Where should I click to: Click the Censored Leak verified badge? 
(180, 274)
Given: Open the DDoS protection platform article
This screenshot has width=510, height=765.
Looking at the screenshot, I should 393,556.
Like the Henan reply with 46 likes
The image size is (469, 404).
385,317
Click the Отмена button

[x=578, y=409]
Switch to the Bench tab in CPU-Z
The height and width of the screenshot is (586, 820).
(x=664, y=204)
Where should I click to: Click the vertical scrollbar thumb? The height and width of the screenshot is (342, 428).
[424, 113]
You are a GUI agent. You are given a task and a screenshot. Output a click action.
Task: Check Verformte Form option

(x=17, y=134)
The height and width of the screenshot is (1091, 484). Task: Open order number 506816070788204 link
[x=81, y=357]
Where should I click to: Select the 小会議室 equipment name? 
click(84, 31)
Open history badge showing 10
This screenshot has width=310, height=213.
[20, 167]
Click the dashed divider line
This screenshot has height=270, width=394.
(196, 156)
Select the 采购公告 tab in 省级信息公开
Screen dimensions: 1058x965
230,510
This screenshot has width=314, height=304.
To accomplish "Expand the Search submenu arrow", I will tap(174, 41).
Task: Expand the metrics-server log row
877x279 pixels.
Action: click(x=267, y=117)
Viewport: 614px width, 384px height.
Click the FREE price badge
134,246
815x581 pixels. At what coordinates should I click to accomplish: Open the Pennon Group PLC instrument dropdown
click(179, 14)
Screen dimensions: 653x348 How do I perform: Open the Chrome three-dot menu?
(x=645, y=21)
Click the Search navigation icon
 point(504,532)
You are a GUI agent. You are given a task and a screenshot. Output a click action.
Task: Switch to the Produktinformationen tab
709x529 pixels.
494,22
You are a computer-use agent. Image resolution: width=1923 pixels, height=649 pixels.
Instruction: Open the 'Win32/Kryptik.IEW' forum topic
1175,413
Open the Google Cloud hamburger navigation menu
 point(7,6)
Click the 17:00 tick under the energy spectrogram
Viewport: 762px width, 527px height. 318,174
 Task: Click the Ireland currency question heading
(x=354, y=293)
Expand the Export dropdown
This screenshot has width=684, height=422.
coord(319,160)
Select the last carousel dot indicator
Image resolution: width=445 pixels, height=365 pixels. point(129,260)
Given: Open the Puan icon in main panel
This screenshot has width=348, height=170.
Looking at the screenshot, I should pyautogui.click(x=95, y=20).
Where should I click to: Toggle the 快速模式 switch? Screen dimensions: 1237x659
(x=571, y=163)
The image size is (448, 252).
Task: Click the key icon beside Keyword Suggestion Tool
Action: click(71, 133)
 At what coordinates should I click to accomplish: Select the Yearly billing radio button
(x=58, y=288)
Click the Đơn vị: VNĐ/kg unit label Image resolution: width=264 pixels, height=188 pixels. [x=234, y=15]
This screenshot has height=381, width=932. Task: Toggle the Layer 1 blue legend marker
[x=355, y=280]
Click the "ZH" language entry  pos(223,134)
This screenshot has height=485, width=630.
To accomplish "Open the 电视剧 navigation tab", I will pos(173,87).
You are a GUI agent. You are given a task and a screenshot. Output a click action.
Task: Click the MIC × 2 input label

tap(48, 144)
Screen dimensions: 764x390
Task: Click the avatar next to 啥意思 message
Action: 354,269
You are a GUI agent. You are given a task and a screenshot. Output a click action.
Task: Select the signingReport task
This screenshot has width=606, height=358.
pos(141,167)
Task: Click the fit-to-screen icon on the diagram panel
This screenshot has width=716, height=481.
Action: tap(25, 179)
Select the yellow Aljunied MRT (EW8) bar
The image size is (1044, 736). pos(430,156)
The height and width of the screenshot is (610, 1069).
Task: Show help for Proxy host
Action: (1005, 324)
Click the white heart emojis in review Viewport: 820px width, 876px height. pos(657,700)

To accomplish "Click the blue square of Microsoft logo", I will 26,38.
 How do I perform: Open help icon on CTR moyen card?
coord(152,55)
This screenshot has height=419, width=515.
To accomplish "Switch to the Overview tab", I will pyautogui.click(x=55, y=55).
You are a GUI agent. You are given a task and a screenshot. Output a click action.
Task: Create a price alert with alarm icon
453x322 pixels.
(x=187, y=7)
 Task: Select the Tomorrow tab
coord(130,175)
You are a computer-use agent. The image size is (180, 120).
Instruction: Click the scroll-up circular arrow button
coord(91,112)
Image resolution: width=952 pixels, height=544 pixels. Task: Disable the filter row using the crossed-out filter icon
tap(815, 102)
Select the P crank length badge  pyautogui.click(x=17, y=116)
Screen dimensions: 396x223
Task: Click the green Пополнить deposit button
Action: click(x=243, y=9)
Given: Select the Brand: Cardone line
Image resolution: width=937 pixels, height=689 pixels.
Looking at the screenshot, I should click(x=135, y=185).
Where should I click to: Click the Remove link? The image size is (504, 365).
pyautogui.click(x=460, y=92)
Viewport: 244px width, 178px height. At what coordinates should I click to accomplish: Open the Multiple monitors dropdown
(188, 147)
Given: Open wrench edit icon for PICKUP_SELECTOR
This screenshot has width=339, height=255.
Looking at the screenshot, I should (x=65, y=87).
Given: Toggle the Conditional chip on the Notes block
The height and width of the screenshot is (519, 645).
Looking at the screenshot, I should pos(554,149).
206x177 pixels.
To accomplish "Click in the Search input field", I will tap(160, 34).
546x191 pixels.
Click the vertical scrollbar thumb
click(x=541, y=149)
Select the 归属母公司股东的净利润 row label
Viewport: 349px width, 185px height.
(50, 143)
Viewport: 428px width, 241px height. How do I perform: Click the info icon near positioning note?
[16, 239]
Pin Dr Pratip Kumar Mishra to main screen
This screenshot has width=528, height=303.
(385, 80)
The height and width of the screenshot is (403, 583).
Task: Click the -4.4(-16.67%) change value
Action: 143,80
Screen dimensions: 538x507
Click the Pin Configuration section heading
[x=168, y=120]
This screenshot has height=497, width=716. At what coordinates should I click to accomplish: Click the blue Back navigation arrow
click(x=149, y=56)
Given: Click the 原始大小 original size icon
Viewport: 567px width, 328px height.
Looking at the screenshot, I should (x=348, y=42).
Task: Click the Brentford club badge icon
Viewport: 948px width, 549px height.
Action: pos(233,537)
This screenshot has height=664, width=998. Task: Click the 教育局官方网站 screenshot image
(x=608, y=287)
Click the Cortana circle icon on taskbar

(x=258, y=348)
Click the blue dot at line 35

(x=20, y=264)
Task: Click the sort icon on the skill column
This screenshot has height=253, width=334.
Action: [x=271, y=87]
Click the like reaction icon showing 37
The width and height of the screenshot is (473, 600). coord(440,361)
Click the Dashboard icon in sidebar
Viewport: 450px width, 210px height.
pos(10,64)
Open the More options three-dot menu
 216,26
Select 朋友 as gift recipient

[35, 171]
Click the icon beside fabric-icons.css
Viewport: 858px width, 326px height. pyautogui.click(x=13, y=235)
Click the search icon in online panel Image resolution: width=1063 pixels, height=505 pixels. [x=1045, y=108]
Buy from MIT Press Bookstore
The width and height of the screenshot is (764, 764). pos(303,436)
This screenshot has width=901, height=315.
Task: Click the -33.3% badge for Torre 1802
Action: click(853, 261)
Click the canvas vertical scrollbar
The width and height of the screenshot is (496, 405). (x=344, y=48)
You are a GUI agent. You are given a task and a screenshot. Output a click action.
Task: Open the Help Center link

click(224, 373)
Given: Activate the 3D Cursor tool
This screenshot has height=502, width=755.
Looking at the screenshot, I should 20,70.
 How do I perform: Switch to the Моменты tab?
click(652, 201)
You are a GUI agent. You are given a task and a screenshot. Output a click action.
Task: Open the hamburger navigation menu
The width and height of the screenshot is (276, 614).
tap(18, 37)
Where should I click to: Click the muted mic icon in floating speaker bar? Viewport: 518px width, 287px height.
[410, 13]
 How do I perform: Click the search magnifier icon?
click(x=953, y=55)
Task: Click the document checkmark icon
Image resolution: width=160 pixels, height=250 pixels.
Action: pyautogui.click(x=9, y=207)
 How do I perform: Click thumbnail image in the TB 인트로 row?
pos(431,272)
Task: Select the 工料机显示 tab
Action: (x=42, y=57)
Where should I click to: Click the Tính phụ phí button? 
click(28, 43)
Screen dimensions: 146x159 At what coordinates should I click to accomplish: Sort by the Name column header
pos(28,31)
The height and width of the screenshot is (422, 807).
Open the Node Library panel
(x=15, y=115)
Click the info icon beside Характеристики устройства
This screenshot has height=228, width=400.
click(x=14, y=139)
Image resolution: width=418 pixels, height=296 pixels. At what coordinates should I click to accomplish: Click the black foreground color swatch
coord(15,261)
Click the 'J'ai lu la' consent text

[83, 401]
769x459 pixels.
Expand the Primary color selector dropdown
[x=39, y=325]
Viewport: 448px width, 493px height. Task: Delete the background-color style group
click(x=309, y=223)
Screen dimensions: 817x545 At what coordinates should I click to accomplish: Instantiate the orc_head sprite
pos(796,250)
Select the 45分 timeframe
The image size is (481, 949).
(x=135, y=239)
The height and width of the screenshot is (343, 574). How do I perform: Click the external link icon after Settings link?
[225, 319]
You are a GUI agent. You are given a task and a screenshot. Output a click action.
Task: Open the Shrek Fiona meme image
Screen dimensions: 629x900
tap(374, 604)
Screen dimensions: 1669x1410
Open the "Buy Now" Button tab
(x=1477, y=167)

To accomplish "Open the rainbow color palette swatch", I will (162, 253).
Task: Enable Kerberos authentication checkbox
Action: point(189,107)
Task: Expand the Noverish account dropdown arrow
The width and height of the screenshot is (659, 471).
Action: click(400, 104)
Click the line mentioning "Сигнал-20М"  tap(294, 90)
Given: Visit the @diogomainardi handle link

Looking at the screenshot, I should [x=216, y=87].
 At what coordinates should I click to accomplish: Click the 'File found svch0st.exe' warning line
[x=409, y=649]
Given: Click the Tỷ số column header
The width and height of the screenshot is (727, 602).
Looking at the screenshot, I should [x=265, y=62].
· · · · · · ·
> **Exercise aim**
When a line in the data holds the word "with", show that line.

> **Answer to the exercise**
Like the Henan reply with 46 likes
Task: Create a price alert with alarm icon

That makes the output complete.